### Input for this task

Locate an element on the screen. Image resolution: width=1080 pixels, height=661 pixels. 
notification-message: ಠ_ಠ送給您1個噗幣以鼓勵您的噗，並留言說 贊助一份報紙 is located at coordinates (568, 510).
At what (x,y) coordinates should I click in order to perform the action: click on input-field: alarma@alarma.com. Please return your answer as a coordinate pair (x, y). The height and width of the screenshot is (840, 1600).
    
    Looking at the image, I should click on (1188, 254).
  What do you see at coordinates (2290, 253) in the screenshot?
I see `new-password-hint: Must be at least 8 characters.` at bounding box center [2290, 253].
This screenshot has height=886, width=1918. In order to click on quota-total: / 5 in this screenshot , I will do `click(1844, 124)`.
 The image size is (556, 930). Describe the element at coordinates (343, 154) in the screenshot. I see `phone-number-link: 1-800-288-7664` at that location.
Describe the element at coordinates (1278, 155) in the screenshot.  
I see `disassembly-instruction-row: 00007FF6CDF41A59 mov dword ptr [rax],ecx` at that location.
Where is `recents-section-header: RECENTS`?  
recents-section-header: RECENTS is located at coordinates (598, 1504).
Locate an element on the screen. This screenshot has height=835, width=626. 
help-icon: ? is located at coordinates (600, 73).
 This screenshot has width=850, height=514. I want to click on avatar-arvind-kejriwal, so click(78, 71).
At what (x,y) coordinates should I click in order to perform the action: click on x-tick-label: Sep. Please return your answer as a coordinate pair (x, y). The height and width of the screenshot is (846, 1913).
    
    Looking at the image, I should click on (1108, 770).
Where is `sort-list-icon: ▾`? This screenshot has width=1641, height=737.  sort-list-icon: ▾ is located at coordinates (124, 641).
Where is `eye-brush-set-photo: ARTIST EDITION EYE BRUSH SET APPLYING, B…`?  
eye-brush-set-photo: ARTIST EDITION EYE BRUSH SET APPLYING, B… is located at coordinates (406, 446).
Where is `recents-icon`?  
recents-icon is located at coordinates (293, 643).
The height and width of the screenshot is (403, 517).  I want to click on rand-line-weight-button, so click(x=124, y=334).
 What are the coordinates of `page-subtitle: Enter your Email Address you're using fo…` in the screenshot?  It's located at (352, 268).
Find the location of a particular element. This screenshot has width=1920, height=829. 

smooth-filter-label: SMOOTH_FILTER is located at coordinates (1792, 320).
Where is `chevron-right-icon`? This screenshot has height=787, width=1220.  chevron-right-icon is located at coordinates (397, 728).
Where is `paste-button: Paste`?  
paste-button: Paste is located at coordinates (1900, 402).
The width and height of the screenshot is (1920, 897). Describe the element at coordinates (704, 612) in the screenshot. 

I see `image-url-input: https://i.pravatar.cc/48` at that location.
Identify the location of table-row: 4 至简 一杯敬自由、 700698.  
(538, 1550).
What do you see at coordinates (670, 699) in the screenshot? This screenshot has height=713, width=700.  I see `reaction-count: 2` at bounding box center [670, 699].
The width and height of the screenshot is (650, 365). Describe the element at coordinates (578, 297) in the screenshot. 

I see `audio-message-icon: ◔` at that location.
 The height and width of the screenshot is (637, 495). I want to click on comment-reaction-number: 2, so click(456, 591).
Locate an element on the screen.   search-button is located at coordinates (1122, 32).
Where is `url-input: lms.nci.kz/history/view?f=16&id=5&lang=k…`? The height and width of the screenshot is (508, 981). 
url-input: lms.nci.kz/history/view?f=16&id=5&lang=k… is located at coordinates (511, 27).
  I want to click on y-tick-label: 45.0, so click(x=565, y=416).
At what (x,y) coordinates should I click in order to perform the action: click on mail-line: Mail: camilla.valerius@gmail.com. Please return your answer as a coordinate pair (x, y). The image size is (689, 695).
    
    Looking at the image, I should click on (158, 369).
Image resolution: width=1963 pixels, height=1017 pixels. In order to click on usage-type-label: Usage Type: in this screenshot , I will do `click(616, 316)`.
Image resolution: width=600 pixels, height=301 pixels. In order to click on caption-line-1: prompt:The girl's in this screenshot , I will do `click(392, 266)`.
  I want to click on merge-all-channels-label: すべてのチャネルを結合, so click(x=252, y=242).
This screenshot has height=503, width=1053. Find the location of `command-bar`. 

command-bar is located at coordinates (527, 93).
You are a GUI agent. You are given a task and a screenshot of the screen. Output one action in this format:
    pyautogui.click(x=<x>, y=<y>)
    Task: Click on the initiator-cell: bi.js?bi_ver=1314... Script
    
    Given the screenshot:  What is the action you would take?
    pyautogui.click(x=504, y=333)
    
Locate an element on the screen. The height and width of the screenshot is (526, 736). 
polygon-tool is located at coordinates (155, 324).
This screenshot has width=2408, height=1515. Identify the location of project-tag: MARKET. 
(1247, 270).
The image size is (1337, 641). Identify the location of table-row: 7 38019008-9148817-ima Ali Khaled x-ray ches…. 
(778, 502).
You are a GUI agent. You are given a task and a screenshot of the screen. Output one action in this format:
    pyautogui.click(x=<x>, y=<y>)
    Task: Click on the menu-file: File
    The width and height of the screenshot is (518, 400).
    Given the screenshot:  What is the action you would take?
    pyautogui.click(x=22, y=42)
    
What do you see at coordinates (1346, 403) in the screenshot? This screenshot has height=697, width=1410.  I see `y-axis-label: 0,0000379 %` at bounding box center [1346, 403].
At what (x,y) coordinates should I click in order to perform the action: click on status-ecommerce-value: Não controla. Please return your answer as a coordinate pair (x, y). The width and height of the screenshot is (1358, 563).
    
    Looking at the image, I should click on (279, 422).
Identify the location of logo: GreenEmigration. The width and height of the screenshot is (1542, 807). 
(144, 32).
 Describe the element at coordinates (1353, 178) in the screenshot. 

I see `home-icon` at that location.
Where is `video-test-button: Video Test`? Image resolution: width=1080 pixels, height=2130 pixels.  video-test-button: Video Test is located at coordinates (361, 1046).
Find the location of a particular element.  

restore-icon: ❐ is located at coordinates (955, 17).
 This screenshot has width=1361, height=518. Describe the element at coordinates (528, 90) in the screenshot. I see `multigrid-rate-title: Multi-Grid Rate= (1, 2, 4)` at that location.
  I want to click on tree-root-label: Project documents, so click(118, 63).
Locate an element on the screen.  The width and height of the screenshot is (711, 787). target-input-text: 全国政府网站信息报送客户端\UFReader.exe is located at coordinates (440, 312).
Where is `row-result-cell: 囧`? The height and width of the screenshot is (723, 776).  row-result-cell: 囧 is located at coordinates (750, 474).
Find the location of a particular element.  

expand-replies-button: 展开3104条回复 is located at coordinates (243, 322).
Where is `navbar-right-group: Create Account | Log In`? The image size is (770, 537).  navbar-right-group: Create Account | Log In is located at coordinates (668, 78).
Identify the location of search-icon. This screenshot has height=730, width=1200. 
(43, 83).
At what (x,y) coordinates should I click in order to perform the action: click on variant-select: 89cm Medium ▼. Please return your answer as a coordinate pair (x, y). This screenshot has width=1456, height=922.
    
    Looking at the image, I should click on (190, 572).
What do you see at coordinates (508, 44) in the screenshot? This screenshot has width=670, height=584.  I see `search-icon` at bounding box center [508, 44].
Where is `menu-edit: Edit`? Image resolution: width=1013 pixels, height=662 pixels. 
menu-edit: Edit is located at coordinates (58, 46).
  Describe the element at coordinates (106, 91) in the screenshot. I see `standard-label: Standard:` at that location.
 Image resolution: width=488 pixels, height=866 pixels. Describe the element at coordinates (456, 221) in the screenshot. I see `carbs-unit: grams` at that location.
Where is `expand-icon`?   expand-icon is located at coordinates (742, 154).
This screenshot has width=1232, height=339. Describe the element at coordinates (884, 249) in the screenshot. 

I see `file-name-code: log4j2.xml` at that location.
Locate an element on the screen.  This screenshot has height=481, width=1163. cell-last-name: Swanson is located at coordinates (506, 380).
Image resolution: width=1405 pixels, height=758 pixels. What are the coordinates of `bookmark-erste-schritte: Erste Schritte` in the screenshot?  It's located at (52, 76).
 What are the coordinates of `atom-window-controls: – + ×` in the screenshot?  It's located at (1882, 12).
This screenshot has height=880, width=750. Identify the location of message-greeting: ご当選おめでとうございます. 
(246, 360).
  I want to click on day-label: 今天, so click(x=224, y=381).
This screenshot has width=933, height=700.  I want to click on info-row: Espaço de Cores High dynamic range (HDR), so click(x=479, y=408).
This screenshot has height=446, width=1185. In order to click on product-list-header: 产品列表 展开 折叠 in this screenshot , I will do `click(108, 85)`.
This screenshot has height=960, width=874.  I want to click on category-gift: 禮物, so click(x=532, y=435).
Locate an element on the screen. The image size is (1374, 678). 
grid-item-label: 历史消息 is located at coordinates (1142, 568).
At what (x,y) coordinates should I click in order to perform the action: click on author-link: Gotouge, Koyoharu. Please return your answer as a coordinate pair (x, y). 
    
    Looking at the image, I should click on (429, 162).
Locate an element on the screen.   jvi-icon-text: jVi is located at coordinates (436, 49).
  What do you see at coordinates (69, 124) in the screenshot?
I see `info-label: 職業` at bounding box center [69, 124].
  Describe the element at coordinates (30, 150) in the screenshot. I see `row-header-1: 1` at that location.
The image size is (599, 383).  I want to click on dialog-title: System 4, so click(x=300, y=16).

### What needs to be done
Convert the stretch from the start of the rows through the line containing "center [2290, 253]." into a Markdown table with the columns No. and Line, numbering each line in order and omitting blank lines.

### Your solution
| No. | Line |
|---|---|
| 1 | Locate an element on the screen. Image resolution: width=1080 pixels, height=661 pixels.  |
| 2 | notification-message: ಠ_ಠ送給您1個噗幣以鼓勵您的噗，並留言說 贊助一份報紙 is located at coordinates (568, 510). |
| 3 | At what (x,y) coordinates should I click in order to perform the action: click on input-field: alarma@alarma.com. Please return your answer as a coordinate pair (x, y). The height and width of the screenshot is (840, 1600). |
| 4 |     Looking at the image, I should click on (1188, 254). |
| 5 |   What do you see at coordinates (2290, 253) in the screenshot? |
| 6 | I see `new-password-hint: Must be at least 8 characters.` at bounding box center [2290, 253]. |